Les communistes unitaires redoutent la fossilisation des vieilles formes d’organisation par une structuration prématurée de pôles séparés de la gauche. Chacun avec sa culture et sa conception de l’organisation. À l’inverse, ils plaident pour des formes souples capables d’accueillir des cultures politiques différentes. La question de la convergence entre le social et l’écologie est pour eux une priorité. Aujourd’hui, eux aussi se trouvent à la croisée des chemins, quoique face à une problématique différente de celle de la direction du parti : faut-il ou non investir le Front de gauche créé par Jean-Luc Mélenchon et le PCF, et rejoint par la Gauche unitaire de Christian Piquet, transfuge de la LCR ? Une question à double sens. Car l’entrée de la Fédération au sein du Front de gauche crée aussi des obligations du côté du PG et du PCF. Celle d’une légitimation de la Fédération, c’est-à-dire notamment de la reconnaissance par la direction du Parti de ces « trublions » de Communistes unitaires, à la fois à l’intérieur et à l’extérieur du parti. Interrogé par Politis en novembre 2008 (voir n° 1028), l’un des principaux animateurs des Communistes unitaires, Gilles Alfonsi, répondait : « Pour nous, cette fédération peut être une première étape, un regroupement partiel. » Mais il ajoutait : « Si dans les prochains mois se profilait un cadre plus large pour faire force politique ensemble, nous en serions partie prenante. » Et il concluait : « Enfin, nous pensons que l’existence d’une sensibilité communiste dans cet espace peut être utile au mouvement tout entier. »
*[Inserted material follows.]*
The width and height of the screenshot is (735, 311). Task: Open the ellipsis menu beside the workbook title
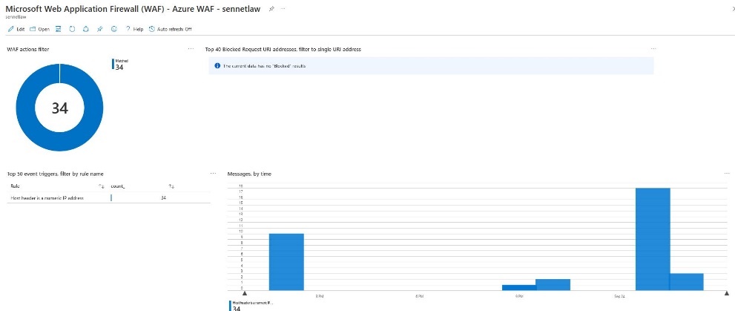[283, 7]
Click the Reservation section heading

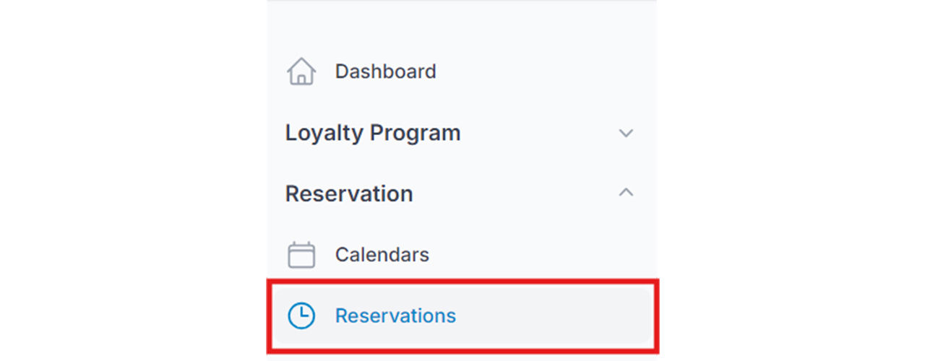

Avec le Front de gauche, dont le score aux élections européennes a été plus qu’honorable, le cas de figure envisagé par Gilles Alfonsi est à peu près réalisé. Le cadre « plus large, pour faire politique ensemble » existe peut-être. Mais est-il vraiment « plus large » ? Est-il prêt, ce Front de gauche, à accueillir des cultures politiques très différentes de ses fondateurs ? De la réponse à cette question, dépend une partie de l’avenir de la gauche antilibérale.

[^2]: « Refondateurs » qu’il ne faut pas confondre avec les « Rénovateurs », proches de Pierre Juquin, en 1988, et les « Reconstructeurs » de Claude Poperen, Félix Damette et Marcel Rigout.